Harri Kuusijärvi plays accordion and is sharply inflecting that ancient axe within both heavy rock/prog contexts and post-rock neoclassicalism to re-shape and expand the instrument's possibilities. The Finnish group Harri Kuusijärvi Koutus is composed of just three young lads—at least, I think they're all young: the guy on the far right of the frosted-window liner photo looks like a dark version of John Cleese with a Hitler moustache (Mr. Hilter!), so don't hold me to the claim—and their work is decidedly prog but with ECM, Japo, and Enja intrusions, not to mention the spacier aspects of Messiaen, Takemitsu, Blomdahl, and other estimables. In whole, the ensemble is kind of like King Crimson after it's 3,485th reformation upon Fripp going completely 'round the bend (not a terribly long trip), blending In the Wake of Poseidon with Lark's Tongue in Aspic, interpolating shades of Starless and Bible Black with Discipline, Astor Piazzola sitting in on acid, Univers Zero strapped down and made to behave in the background, power chords and metrics offset by extraordinarily judicious negative spaces and a new form of soft doomy chamber music. All of that's then serially tossed out the window, beyond the perimeters of the just-mentioned labels, for a sublime leap into mists and still waters, after which reality comes crashing back in. In other words: unexpected, curious, striking, offbeat, rockin', avant-garde, and fucking good.
No, I mean it. Koutus is extremely adventurous in highly literary fashion, blending William Burroughs with H.P. Lovecraft with William Hope Hodgeson with Jack Vance with Walter Mosley (Easy Rawlins meets C'thulhu?) with Dark Disneyland (Hal Wilner version), Joik a particularly tasty example, guitarist Veikki Virkajarvi waxing Rypdalian. But the CD is also reflective of a far too overlooked segment of modern prog: Mats Morgan, Art Zoyd, X-Legged Sally, that sort of intense and lunatic material. Akin to Curlew, Borbetomagus, and other groups in terms purely of upsetting tradition, these gents don't just play differently, they think well out of customary modalities. In H.K. Koutus is found the new chapter of what progrock worked towards for so long and what Gens X / Y / Z / Whatever have so successfully managed: a cross hybridization process serving as new sonic cartography, twisting everything that went before not just into a new updated sound but renovated authenticity as well.
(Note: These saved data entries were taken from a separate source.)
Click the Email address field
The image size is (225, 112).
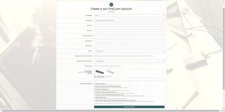click(x=129, y=41)
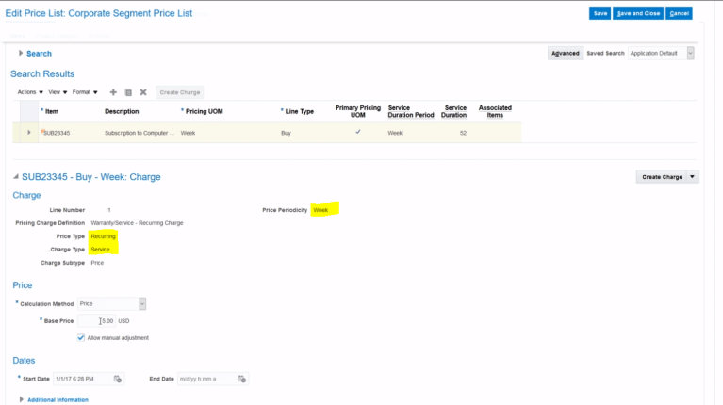Expand the SUB23345 table row
This screenshot has width=723, height=405.
pos(29,133)
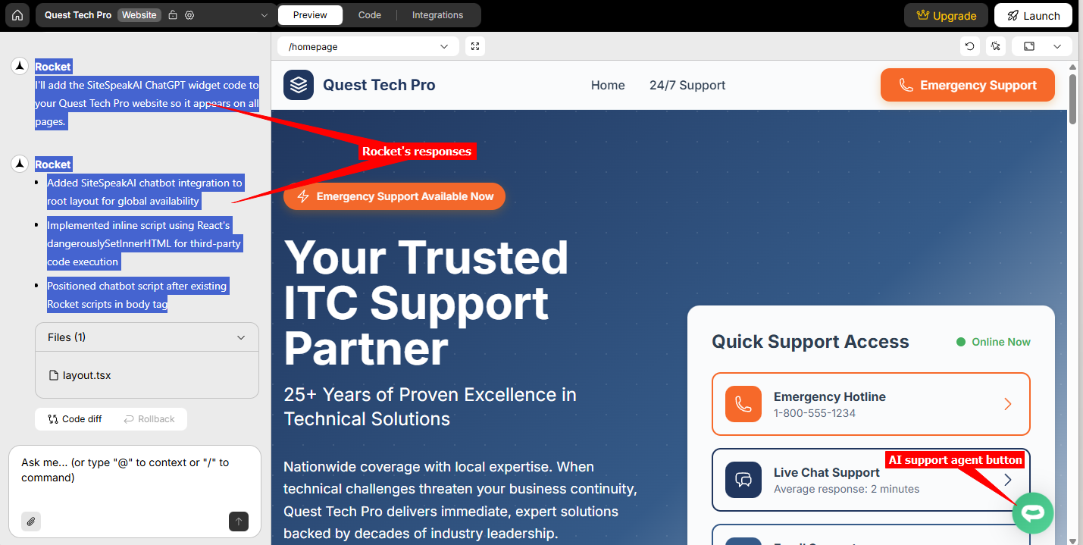Expand the project name dropdown arrow

tap(264, 15)
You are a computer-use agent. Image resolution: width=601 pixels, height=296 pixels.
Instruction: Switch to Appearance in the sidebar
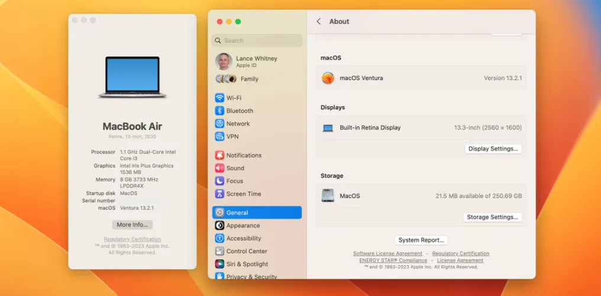coord(243,226)
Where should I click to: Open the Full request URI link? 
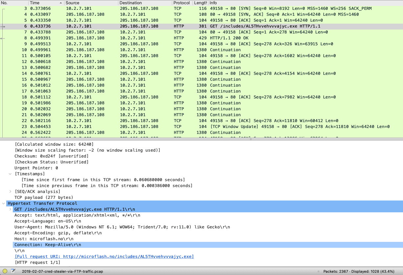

Um, they also get nutso every so often, as in Reindeer Derby, so you never know what's coming next; thus, add elements of Sleepytime Gorilla Museum to everything else. Expecting the lads to caper about for a goodly while, following a spell of disjointed syncopy, your peace of mind just might be a skosh set in disarray when instead a juggernaut comes tearing through the walls, raging like a demon. Run as you will, escape is impossible, and when it corners your terrified ass, fangs bristling, heaving chest gathering up for a gout of dragon's fire, you'll be thanking the stars for etiquette as the beast pulls out a volume on courtly manners and starts reading lessons to you…with annotations and footnotes. But not for long. This trio is loaded for bear and willing to hunt its prey through thick and thin, tundra and freeway, jungle and library, so never get too relaxed at any point. Koutus is one of the best discs to emerge this year, regardless of category, though the fact will likely be lost on you if you're sane, you poor bastard.